La señora de Brown cuelga el auricular, termina rápidamente lo que estaba haciendo, se arregla el cabello, se da unos toques de polvo en la cara y en­tonces, en compañía de su marido, recibe a sus ami­gos, escucha las noticias que tienen para ellos, y aceptan los regalos que han traído, La Persona del Espíritu Santo ha estado viviendo en nuestra «casa» desde el momento de nuestro nuevo nacimiento, pero ahora reconocemos su presencia y recibimos sus dones.
Resumiendo, digamos que la primera experiencia de la vida cristiana, es la llegada del Espíritu Santo, por medio de Jesucristo, para darnos nueva vida, la vida de Dios, la vida, eterna. La segunda experiencia es cuando recibimos o damos la bienvenida al Espíritu Santo, con lo cual Jesús lo induce a que haga posible que exterioricemos esta nueva vida de nuestros espíritus, a que bautice nuestras almas y nuestros cuerpos, y luego el mundo, que nos rodea, con su poder refrescante y renovador. «Ríos de agua viva corre­rán de su vientre!» La palabra utilizada aquí es koilia, que se refiere literalmente al cuerpo físico, sig­nificando con ello que es por medio del cuerpo físico -y sus palabras y acciones- que entramos en con­tacto con el medio ambiente y con la gente que nos rodea. El mundo no recibirá ninguna ayuda ni acep­tara ningún desafió mientras no escuche ni experi­mente la vida de Jesús que brota de nosotros.
Imaginemos un canal de irrigación en el sur de California u otra región cualquiera habitualmente árida la mayor parte del año. El canal esta seco como también lo están los campos aledaños. La vegetación esta seca y muerta. De pronto se abren las compuertas del dique y el canal se Elena de agua.
¡Antes que nada, es el canal mismo el que se siente renovado! La fresca corriente arrastra el detritus y apaga el polvo. A continuación el pasto crece y las flores se abren a lo largo de sus márgenes, mientras los árboles a cada lado del canal cobran frescura y verdor. Pero no termina ahí la cosa; a lo largo del canal los gran­jeros abren las compuertas y el agua bienhechora se derrama por los campos haciendo que «el desierto flo­rezca como la rosa».
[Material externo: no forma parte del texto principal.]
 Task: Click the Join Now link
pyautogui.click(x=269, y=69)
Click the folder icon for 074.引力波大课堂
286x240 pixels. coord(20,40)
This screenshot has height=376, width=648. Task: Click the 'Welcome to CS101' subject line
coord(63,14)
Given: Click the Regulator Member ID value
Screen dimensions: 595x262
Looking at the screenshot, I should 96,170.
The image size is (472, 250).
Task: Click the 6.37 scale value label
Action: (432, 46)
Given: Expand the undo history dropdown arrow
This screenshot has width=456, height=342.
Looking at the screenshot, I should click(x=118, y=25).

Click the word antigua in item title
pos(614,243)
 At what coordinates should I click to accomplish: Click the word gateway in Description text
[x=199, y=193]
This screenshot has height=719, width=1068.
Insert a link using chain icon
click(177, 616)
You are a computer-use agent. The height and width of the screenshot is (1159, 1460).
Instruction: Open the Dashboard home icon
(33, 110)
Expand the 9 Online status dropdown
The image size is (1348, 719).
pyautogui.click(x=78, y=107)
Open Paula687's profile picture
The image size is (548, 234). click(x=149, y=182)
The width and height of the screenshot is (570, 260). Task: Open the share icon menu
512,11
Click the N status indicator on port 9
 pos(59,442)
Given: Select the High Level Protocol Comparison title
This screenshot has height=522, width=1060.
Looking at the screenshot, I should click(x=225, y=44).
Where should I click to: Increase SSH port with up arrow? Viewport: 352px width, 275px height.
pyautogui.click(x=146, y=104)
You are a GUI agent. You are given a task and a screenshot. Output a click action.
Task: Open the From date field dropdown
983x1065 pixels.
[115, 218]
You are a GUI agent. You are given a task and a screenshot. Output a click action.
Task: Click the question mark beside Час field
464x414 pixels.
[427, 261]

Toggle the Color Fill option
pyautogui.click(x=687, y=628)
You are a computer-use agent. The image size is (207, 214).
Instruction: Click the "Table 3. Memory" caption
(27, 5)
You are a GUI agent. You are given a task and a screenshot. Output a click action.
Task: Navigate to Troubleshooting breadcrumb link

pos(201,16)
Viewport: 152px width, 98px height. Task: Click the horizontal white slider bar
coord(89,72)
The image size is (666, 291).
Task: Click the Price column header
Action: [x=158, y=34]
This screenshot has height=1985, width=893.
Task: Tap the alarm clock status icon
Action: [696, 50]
Así ocurre con nosotros. El depósito, el pozo, esta en nosotros cuando nos hacemos cristianos. Entonces, cuando permitimos que el agua de vida del Espíritu que esta depositada en nosotros fluya hacia nuestras almas y cuerpos, somos nosotros los primeros en recibir sus efectos vivificantes. De una manera no­vedosa, nuestras mentes toman conciencia de la reali­dad de Dios. Comenzamos a pensar en él, aun a soñar con el, con mas frecuencia y regocijo que antes. Nues­tras emociones reaccionan adecuadamente y empe­zamos a sentirnos felices en el. También responde nuestra voluntad y queremos hacer lo que el quiere que hagamos. De la misma manera responden nuestros cuerpos, no solamente con una sensación de bienestar, sino con renovadas fuerzas, salud y juventud. Luego el agua de vida fluye hacia otros, que comprueban lo que puede el poder y el amor de Jesús en su pueblo. Ahora esta en condición de utilizarnos para vivificar el mundo que nos rodea.